47 charged under new security law
HONG KONG: Hong Kong police charged dozens of dissidents with subversion yesterday in the largest use yet of Beijing’s sweeping new national security law, as authorities move to cripple the finance hub’s democracy movement.
Last month, 55 of the city’s bestknown democracy campaigners were arrested in a series of dawn raids.
Yesterday, police confirmed 47 of them had been charged with one count each of “conspiracy to commit subversion” — one of the new national security crimes — and will appear in court this morning.
Beijing is battling to stamp out dissent in semi-autonomous Hong Kong after swathes of the population hit the streets in 2019 in huge and sometimes violent democracy protests.
The security law, imposed on the city last June, criminalises acts deemed to be subversion, secession, terrorism and collusion with foreign forces.
Those charged are routinely denied bail until trial and face up to life in prison if convicted.
The charged activists are a broad cross-section of Hong Kong’s opposition, from veteran former prodemocracy lawmakers such as James To and Claudia Mo to academics, lawyers, social workers and a host of youth activists.
Some struck a cautiously defiant tone as they prepared to report to the police yesterday to hear the charges.
“Democracy is never a gift from heaven.

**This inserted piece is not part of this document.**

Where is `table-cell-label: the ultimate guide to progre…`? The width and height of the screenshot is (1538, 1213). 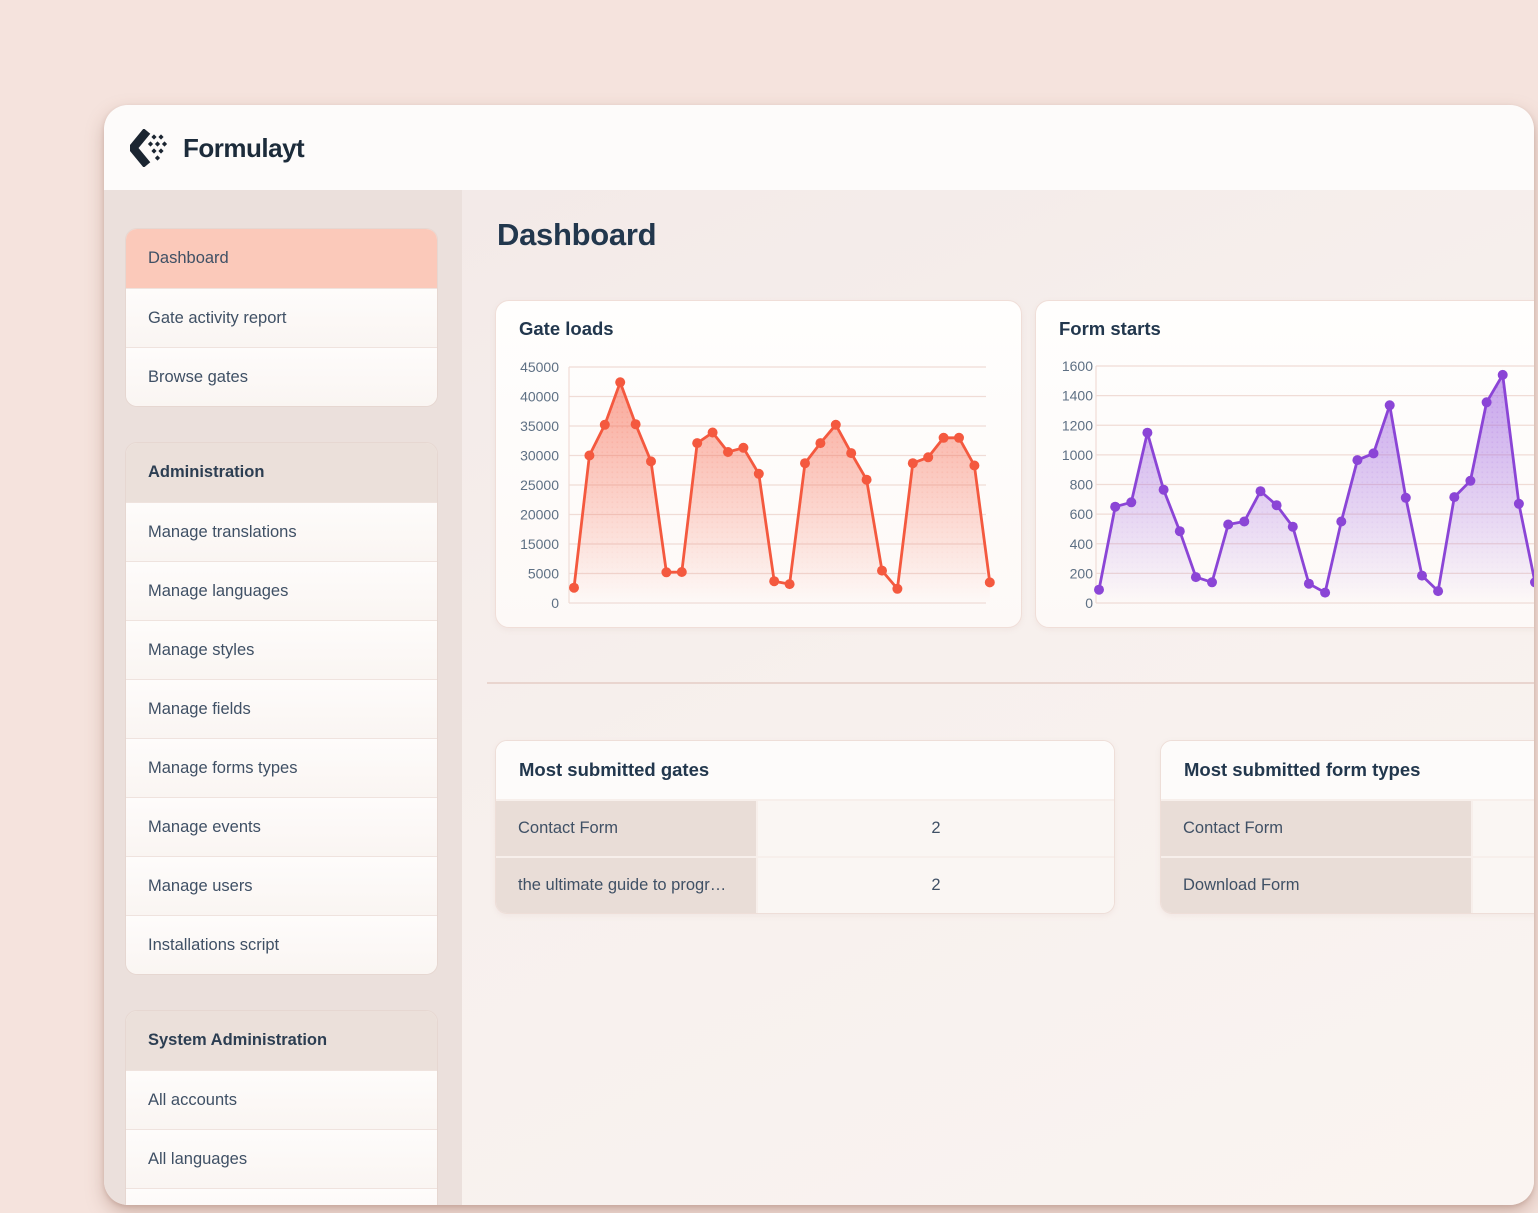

It must be earned by many with strong will,” Jimmy Sham, a key organiser of 2019’s huge protests, told waiting reporters outside a police station as he arrived.
“We can tell the whole world, under the most painful system, Hong Kongers are the light of the city. We will remain strong and fight for what we want,” he added.

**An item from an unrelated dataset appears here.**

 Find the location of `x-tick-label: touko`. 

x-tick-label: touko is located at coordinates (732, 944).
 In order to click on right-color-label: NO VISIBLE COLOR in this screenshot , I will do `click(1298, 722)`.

The alleged offence of those arrested for subversion was to organise an unofficial primary last summer to choose candidates for the city’s partially elected legislature, in hopes that the prodemocracy bloc might take a majority for the first time.
Many of those candidates were ultimately disqualified from standing, and authorities scrapped the election because of the coronavirus.
But Chinese and Hong Kong officials described the primary as an attempt to “overthrow” and “paralyse” the city’s government and therefore a threat to national security.
Western nations have accused Beijing of using its crackdown to shred the freedoms that were promised under the “One Country, Two Systems” setup when the former British colony was returned to China.